Pour sa part, le porte-parole d'Hydro-Québec dans ce dossier, Marc-Brian Chamberland, n'a pas nié qu'Hydro puisse sur demande obtenir, même pendant deux ans, le droit de rapatrier les 600 à 800 MW de ce programme biénergie, dont elle n'a à peu près tiré aucun bénéfice jusqu'à présent. Cependant, dit-il, «on est une entreprise de service public, et comme il y a des écoles et des hôpitaux inscrits à ce programme, plusieurs auraient des problèmes» si Hydro appliquait en sa faveur les clauses des contrats de biénergie. Et, dit-il, certains inscrits n'ont même plus de système biénergie, un groupe que la preuve devant la Régie limite à 8 % des 4600 inscrits, selon Philippe Raphals. Marc-Brian Chamberland n'explique pas pourquoi des entreprises, commerces ou institutions bénéficient du tarif s'ils n'offrent plus à Hydro-Québec la possibilité d'interrompre leur approvisionnement, prévue au contrat.

Cependant, déplore plutôt Marc-Brian Chamberland, les ICI qui n'ont plus de système biénergie même s'ils profitent encore du tarif BT «devraient alors payer leur électricité plus cher». Le programme prévoit en effet que si un client inscrit au programme d'électricité interruptible refuse de couper le courant, il est alors facturé à 46 ¢ le kWh plutôt qu'aux tarifs courants, qui se situent entre 3,5 et 7 ¢ du kWh.

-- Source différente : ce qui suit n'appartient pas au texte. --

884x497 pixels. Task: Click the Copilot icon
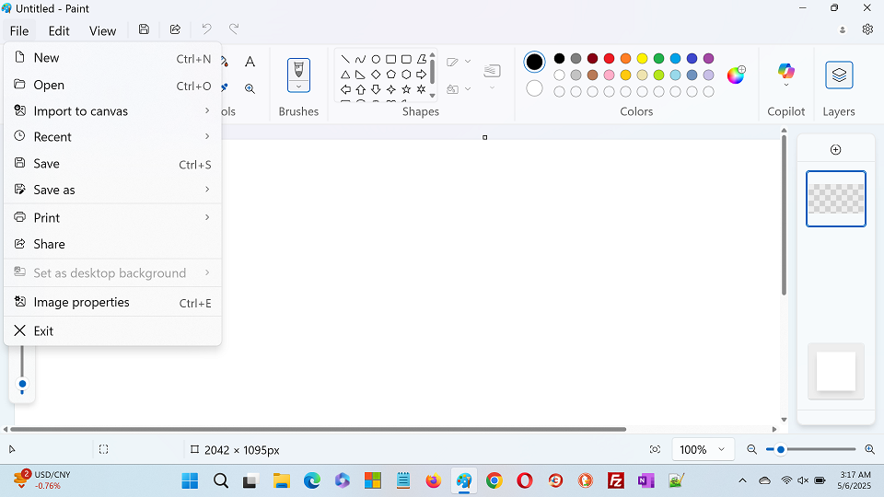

Pour Jean-Marc Pelletier, qui a été candidat libéral aux dernières élections sur la rive sud de Montréal, «à l'évidence, le ministre des Ressources naturelles, Sam Hamad, démontre qu'il est encore trop nouveau dans le dossier de l'énergie quand il impute au gouvernement précédent un manque de planification dans la demande en électricité, ce qui expliquerait le déficit appréhendé d'électricité entre 2004 et 2006. La réalité est fort différente. Si Hydro-Québec n'a rien fait en nouveaux projets importants pendant cinq ans, c'est à cause d'une erreur majeure de stratégie et de l'entêtement de la direction d'Hydro-Québec de ne lancer que des projets dont le coût était inférieur à 3 ¢ du kWh. Comme il ne restait plus que quelques projets dans cette fourchette de coûts, ils se sont emprisonnés dans une logique dont ils veulent aujourd'hui faire payer le prix à la population avec le projet du Suroît en omettant systématiquement de soumettre la justification de ce projet à la Régie de l'énergie».